**Your assignment**
Start to finish, the listing must be rewritten exactly.

*** Begin section ***

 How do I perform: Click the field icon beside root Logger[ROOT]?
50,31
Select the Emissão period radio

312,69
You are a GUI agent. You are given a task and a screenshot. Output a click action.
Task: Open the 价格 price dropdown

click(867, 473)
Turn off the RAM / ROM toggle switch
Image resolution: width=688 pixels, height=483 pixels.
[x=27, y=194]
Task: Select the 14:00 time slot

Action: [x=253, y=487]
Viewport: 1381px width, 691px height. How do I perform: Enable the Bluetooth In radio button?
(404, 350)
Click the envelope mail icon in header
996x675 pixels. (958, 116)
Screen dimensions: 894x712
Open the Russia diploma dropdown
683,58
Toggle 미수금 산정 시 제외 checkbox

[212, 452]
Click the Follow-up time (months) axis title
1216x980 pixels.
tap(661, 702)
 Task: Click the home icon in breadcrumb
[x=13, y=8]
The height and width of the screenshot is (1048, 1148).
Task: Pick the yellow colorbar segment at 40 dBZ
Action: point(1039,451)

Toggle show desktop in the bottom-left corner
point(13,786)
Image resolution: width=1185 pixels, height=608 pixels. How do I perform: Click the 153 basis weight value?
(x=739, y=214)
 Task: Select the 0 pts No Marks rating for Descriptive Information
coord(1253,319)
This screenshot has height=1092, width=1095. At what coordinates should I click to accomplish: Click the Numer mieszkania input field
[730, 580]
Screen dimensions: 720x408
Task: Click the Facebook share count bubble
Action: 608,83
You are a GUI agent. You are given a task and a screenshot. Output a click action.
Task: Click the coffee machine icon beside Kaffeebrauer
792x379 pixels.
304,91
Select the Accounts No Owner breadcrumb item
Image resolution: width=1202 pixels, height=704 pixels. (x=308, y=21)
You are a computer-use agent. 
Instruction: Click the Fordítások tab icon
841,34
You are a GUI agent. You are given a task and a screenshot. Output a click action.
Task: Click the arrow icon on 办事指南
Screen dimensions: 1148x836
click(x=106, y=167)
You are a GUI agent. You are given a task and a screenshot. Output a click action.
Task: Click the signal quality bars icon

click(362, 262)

*** End section ***

**Written reply**
 How do I perform: Click the field icon beside root Logger[ROOT]?
50,31
Select the Emissão period radio

312,69
You are a GUI agent. You are given a task and a screenshot. Output a click action.
Task: Open the 价格 price dropdown

click(867, 473)
Turn off the RAM / ROM toggle switch
Image resolution: width=688 pixels, height=483 pixels.
[x=27, y=194]
Task: Select the 14:00 time slot

Action: [x=253, y=487]
Viewport: 1381px width, 691px height. How do I perform: Enable the Bluetooth In radio button?
(404, 350)
Click the envelope mail icon in header
996x675 pixels. (958, 116)
Screen dimensions: 894x712
Open the Russia diploma dropdown
683,58
Toggle 미수금 산정 시 제외 checkbox

[212, 452]
Click the Follow-up time (months) axis title
1216x980 pixels.
tap(661, 702)
 Task: Click the home icon in breadcrumb
[x=13, y=8]
The height and width of the screenshot is (1048, 1148).
Task: Pick the yellow colorbar segment at 40 dBZ
Action: point(1039,451)

Toggle show desktop in the bottom-left corner
point(13,786)
Image resolution: width=1185 pixels, height=608 pixels. How do I perform: Click the 153 basis weight value?
(x=739, y=214)
 Task: Select the 0 pts No Marks rating for Descriptive Information
coord(1253,319)
This screenshot has height=1092, width=1095. At what coordinates should I click to accomplish: Click the Numer mieszkania input field
[730, 580]
Screen dimensions: 720x408
Task: Click the Facebook share count bubble
Action: 608,83
You are a GUI agent. You are given a task and a screenshot. Output a click action.
Task: Click the coffee machine icon beside Kaffeebrauer
792x379 pixels.
304,91
Select the Accounts No Owner breadcrumb item
Image resolution: width=1202 pixels, height=704 pixels. (x=308, y=21)
You are a computer-use agent. 
Instruction: Click the Fordítások tab icon
841,34
You are a GUI agent. You are given a task and a screenshot. Output a click action.
Task: Click the arrow icon on 办事指南
Screen dimensions: 1148x836
click(x=106, y=167)
You are a GUI agent. You are given a task and a screenshot. Output a click action.
Task: Click the signal quality bars icon

click(362, 262)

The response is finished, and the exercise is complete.